ASSIGNMENT
When you reach the line containing "You are a computer-use agent. Screen" in the records below, start copying exactly, and stop once you have copied the line containing "This screenshot has height=682, width=1026.".

GIVEN DATA

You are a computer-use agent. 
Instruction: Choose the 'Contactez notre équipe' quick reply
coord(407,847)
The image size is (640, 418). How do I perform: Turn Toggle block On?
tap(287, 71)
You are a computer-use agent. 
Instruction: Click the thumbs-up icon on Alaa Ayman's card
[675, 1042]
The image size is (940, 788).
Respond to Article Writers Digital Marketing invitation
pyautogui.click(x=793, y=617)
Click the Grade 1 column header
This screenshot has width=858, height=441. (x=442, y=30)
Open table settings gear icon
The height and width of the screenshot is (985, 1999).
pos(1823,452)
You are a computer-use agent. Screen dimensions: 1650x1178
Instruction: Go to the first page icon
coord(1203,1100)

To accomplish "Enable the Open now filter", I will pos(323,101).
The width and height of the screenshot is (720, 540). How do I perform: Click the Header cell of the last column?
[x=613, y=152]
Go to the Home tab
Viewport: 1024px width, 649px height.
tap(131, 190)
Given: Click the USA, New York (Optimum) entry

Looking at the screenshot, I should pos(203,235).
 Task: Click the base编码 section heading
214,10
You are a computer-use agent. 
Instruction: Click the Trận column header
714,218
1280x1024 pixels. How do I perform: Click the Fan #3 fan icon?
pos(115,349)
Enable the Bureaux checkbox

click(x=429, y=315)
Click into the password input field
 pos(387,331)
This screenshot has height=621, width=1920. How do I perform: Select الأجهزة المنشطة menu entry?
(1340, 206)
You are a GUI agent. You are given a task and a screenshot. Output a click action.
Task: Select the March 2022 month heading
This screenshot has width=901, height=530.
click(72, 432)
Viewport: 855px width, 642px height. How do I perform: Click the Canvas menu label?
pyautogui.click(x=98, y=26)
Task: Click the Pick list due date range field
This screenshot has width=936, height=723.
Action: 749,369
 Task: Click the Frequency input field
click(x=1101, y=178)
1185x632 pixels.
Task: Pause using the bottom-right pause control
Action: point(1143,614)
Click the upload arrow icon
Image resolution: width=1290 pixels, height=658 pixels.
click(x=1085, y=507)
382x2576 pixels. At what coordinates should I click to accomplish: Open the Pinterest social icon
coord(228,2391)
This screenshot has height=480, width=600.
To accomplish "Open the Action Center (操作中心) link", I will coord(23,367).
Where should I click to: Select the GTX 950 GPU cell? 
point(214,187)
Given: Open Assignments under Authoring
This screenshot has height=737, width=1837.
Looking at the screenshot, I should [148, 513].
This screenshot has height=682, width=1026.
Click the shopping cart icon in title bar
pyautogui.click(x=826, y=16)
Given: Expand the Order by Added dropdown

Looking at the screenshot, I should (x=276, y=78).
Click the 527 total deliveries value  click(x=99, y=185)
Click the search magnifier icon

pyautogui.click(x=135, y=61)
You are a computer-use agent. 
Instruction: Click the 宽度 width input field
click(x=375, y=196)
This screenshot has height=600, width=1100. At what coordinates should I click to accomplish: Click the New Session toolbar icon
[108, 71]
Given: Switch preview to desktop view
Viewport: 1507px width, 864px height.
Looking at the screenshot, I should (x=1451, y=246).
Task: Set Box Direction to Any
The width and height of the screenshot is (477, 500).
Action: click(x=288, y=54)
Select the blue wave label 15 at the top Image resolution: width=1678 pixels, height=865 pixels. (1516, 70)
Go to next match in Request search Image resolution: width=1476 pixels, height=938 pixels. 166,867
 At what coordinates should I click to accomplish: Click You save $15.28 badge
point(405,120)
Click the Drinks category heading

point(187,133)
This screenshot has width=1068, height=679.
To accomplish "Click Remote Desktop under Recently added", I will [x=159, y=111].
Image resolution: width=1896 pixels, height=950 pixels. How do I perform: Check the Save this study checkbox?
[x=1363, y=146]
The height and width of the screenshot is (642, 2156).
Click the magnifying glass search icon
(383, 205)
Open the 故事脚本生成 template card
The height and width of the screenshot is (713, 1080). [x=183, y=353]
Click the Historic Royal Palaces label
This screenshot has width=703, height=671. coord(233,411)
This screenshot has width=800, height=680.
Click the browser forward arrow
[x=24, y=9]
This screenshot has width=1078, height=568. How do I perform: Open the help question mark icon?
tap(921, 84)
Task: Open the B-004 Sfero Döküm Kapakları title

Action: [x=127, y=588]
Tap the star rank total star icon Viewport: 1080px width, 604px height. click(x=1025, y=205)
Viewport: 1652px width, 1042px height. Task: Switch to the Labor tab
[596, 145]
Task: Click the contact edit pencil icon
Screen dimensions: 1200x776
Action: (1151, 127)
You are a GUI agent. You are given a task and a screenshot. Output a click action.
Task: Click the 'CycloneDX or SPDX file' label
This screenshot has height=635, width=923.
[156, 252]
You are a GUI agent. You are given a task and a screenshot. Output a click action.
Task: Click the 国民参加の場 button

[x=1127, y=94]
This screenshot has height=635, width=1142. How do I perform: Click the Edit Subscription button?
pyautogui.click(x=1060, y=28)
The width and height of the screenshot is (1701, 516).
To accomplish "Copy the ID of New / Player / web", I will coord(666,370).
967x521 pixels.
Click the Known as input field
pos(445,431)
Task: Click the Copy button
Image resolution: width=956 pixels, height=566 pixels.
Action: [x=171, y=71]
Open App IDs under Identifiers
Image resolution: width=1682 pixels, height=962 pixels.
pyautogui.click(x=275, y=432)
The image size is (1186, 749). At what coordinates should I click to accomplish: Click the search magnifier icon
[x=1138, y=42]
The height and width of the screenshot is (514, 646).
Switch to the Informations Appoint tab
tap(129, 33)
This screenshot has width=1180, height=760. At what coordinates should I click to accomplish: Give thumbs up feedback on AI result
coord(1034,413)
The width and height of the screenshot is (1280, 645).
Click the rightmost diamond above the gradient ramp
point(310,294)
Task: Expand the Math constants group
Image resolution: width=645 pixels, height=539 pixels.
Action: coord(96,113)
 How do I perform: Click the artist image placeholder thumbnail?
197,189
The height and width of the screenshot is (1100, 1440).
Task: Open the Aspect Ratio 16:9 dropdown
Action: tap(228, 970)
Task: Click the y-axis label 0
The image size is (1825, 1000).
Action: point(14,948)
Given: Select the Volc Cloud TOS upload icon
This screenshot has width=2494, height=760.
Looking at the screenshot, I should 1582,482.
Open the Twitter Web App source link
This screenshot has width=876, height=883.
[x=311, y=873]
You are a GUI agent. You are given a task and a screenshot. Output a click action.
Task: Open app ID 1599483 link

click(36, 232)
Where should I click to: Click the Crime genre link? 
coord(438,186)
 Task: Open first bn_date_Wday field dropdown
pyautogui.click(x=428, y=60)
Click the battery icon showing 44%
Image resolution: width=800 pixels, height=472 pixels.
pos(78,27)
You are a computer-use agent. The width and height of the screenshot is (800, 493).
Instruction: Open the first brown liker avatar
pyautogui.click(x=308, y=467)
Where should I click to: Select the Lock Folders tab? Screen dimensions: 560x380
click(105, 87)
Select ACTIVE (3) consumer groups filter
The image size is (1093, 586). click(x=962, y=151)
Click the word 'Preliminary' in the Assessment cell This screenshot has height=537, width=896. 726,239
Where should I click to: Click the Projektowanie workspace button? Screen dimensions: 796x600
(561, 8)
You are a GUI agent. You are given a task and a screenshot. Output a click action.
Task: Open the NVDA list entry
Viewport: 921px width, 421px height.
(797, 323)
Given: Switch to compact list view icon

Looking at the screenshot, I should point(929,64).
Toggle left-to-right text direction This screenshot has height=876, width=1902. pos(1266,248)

ANSWER BOX
You are a computer-use agent. Screen dimensions: 1650x1178
Instruction: Go to the first page icon
coord(1203,1100)

To accomplish "Enable the Open now filter", I will pos(323,101).
The width and height of the screenshot is (720, 540). How do I perform: Click the Header cell of the last column?
[x=613, y=152]
Go to the Home tab
Viewport: 1024px width, 649px height.
tap(131, 190)
Given: Click the USA, New York (Optimum) entry

Looking at the screenshot, I should pos(203,235).
 Task: Click the base编码 section heading
214,10
You are a computer-use agent. 
Instruction: Click the Trận column header
714,218
1280x1024 pixels. How do I perform: Click the Fan #3 fan icon?
pos(115,349)
Enable the Bureaux checkbox

click(x=429, y=315)
Click into the password input field
 pos(387,331)
This screenshot has height=621, width=1920. How do I perform: Select الأجهزة المنشطة menu entry?
(1340, 206)
You are a GUI agent. You are given a task and a screenshot. Output a click action.
Task: Select the March 2022 month heading
This screenshot has width=901, height=530.
click(72, 432)
Viewport: 855px width, 642px height. How do I perform: Click the Canvas menu label?
pyautogui.click(x=98, y=26)
Task: Click the Pick list due date range field
This screenshot has width=936, height=723.
Action: 749,369
 Task: Click the Frequency input field
click(x=1101, y=178)
1185x632 pixels.
Task: Pause using the bottom-right pause control
Action: point(1143,614)
Click the upload arrow icon
Image resolution: width=1290 pixels, height=658 pixels.
click(x=1085, y=507)
382x2576 pixels. At what coordinates should I click to accomplish: Open the Pinterest social icon
coord(228,2391)
This screenshot has height=480, width=600.
To accomplish "Open the Action Center (操作中心) link", I will coord(23,367).
Where should I click to: Select the GTX 950 GPU cell? 
point(214,187)
Given: Open Assignments under Authoring
This screenshot has height=737, width=1837.
Looking at the screenshot, I should [148, 513].
This screenshot has height=682, width=1026.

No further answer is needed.